Apartheid Spurs Campus Protests
APARTHEID SPURS CAMPUS PROTESTS
Antiapartheid Rallies
In 1985 the Reagan administration defended its refusal to apply economic sanctions to South Africa as a means of ending that country's official policy of apartheid. Demonstrations on campuses all across the United States on 4 April 1985 marked the seventeenth anniversary of the assassination of Rev. Martin Luther King Jr. with protests against racism in general and South Africa's apartheid system in particular. Amy Carter, daughter of former president Jimmy Carter and a Brown University student, was one of the more-prominent personalities arrested in a four-thousand-person demonstration led by Washington, D.C., mayor Marion Barry at that city's South African embassy.
Divestiture Demands
Also coinciding with the 4 April King anniversary, several hundred students at Columbia University in New York City began a blockade of a campus building to demand that the university divest itself of $32.5 million in stock of companies doing business in South Africa. Although the demonstrators padlocked the front door and camped out around it, another entrance to the building remained open and classes continued without interruption. On 25 April, when Columbia had given no concessions on the divestment issue, the students called off the protest, claiming it was time to "move on to new tactics." Simultaneously, another sit-in protest began at the University of California, Berkeley, drawing more than four thousand students and residents to denounce that university's holdings in companies doing business with South Africa. However, the regents refused to advance their June meeting, at which plans had been made to discuss possible action regarding the school's $1.8 billion investment in firms operating in South Africa. Despite this lack of success, other prodivestment sit-ins began at Rutgers and Cornell Universities.
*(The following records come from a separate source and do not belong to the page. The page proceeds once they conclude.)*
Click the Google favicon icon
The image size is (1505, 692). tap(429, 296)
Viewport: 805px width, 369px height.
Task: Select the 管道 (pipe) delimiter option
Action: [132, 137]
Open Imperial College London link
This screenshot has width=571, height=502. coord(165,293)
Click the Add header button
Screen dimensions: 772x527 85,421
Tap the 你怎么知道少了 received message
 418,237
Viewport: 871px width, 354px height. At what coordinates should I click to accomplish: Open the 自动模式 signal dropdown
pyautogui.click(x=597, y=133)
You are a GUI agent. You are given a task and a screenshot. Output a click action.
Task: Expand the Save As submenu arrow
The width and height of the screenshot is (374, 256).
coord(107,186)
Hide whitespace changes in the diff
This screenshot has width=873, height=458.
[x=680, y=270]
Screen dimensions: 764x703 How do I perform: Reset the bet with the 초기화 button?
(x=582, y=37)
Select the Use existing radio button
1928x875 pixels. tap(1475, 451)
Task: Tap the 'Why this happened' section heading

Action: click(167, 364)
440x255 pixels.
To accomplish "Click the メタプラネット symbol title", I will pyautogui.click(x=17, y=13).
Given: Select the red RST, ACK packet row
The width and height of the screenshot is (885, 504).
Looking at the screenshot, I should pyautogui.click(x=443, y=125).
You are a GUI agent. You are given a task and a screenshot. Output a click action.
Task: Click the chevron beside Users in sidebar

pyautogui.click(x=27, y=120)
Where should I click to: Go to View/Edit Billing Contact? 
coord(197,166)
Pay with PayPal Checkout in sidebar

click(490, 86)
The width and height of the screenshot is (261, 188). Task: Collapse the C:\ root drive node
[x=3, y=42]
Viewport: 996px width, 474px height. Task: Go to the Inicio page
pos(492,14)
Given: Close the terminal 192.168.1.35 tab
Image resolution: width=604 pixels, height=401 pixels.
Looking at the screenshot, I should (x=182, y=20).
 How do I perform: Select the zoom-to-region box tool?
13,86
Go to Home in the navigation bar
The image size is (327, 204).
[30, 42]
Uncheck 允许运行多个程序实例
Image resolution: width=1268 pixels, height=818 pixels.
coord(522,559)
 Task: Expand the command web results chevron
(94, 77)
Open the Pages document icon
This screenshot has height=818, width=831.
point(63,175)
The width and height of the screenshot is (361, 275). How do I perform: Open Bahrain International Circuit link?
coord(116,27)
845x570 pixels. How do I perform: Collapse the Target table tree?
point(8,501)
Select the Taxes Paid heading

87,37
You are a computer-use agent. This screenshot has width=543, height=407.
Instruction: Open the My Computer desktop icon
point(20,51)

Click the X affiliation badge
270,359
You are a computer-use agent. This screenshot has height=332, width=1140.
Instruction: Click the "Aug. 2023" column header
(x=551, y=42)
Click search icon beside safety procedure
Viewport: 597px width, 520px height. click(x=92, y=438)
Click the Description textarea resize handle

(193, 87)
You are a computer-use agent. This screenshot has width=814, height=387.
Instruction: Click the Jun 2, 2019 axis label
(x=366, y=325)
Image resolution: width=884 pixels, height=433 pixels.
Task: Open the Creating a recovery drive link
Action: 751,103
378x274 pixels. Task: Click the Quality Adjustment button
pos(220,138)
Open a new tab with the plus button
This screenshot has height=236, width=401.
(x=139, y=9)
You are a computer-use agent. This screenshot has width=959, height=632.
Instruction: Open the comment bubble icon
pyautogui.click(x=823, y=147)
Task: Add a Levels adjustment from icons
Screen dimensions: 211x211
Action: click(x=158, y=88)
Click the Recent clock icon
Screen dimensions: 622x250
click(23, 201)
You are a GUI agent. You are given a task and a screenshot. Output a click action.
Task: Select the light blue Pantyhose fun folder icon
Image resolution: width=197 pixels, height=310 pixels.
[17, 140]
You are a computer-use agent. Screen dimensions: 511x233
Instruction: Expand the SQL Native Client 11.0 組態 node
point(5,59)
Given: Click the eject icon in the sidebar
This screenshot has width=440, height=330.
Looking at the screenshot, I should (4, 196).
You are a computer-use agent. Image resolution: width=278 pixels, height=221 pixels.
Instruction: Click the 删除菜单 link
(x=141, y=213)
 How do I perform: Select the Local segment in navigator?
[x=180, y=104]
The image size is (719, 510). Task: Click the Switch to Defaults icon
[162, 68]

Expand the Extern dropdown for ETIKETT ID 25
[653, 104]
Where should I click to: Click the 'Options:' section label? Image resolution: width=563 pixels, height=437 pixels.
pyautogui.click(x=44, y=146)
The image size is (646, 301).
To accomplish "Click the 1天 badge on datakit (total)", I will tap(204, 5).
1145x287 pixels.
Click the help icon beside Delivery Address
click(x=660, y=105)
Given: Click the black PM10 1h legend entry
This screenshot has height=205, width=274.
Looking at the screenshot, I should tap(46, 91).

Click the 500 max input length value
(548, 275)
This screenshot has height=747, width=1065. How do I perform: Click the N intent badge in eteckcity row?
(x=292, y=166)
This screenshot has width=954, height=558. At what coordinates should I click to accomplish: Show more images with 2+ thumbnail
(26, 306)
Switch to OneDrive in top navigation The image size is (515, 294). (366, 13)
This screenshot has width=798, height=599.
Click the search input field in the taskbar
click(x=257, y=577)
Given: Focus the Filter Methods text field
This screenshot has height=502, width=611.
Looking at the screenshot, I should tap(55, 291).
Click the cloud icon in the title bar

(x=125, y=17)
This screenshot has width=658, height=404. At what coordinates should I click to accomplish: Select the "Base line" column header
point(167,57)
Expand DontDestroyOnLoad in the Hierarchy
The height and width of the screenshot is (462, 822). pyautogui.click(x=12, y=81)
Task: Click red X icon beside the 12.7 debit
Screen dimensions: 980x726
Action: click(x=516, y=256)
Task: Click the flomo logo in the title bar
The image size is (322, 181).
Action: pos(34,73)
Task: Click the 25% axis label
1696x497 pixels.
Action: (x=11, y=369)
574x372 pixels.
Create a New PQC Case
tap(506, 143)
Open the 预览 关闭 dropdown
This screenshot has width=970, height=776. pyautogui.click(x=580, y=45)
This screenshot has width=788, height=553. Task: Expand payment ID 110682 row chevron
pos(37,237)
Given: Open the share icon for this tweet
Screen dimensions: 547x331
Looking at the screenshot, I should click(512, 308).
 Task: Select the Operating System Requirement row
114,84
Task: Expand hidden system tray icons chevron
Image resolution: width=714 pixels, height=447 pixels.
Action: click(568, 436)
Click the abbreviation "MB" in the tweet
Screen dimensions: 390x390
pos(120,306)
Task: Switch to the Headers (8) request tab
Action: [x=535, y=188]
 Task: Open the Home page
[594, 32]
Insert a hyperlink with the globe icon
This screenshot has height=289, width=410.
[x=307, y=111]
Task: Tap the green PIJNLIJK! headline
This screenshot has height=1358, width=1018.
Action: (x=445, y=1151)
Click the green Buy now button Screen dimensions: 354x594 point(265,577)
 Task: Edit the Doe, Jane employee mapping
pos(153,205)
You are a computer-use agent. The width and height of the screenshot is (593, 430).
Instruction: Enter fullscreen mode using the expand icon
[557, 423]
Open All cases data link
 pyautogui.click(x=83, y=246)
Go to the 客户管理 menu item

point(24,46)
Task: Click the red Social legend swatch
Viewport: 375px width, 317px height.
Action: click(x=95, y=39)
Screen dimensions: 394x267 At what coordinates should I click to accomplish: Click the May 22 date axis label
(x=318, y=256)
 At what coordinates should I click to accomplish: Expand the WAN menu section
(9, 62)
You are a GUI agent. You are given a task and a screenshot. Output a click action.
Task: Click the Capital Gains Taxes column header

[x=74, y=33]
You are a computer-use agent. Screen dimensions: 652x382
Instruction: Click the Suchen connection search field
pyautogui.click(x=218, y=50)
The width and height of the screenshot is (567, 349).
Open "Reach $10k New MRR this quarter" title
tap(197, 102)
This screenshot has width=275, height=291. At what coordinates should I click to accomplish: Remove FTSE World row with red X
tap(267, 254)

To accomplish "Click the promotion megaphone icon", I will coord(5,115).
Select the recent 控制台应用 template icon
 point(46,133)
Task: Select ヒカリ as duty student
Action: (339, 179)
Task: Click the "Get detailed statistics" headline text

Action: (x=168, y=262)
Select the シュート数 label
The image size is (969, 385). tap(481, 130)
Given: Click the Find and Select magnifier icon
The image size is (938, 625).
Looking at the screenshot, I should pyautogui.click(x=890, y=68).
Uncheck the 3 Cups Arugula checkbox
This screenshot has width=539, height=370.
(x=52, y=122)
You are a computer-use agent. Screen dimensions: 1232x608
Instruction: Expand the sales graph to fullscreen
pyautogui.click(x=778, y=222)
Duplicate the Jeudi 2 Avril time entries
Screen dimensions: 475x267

On 24 April 1985 thousands of students around the country took part in what organizers named National Antiapartheid Protest Day and A Day of National Solidarity. The activities, including rallies, marches, teachins, and acts of civil disobedience, were concerned with U.S. policies on nuclear disarmament and Central America as well as investments in South Africa.
"STEREO DIVESTITURE"
On his first week on the job as education secretary in 1985, William Bennett was asked by CBS news about the possible effects of the Reagan administration's proposed student-aid reductions. In outlining how the well-to-do might cope, Bennett warned, For some it may require divestiture of certain sorts—stereo divestiture. Tightening the belt can have the function of focusing the mind."
That year 77 percent of Americans surveyed in a Harris poll felt that too many well-off families had received loans, and 62 percent felt that student loans had to be included in budget cuts. College presidents, however, were livid. The University of the Pacific canceled Bennett as its proposed graduation speaker, and dozens of other universities expressed outrage. Students, however, did not appear to be intimidated by their government; indeed, they showered Bennett with cards and letters written in reply from spring break in Florida. Typical was the card postmarked Fort Lauderdale: "Dear Mr. Secretary Bennett: Wish you were here. Sun is great. Send money, preferably not one of those things that takes six months from your department. Stereo broke; would appreciate your sending bureaucrat down with a Walkman."
Source:
William J. Bennett, "The Great University Debates," in The De-Valuing of America (New York: Summit Books, 1992).
Some Universities Divest
Some universities did agree to divest themselves of holdings connected with South Africa. In 1985 Stanford University trustees voted to sell the university's $5 million stock investment in Motorola if the company resumed sales of electronic gear to the South African military or police. Harvard University that same year announced it had sold its stock holdings in Baker International Corporation after the company refused to provide evidence that it followed "reasonably ethical standards" in its South African operations. Although Harvard had taken an official stand against the apartheid system, this sale was the first time that the university had divested itself of part of its stock portfolio to back up its position.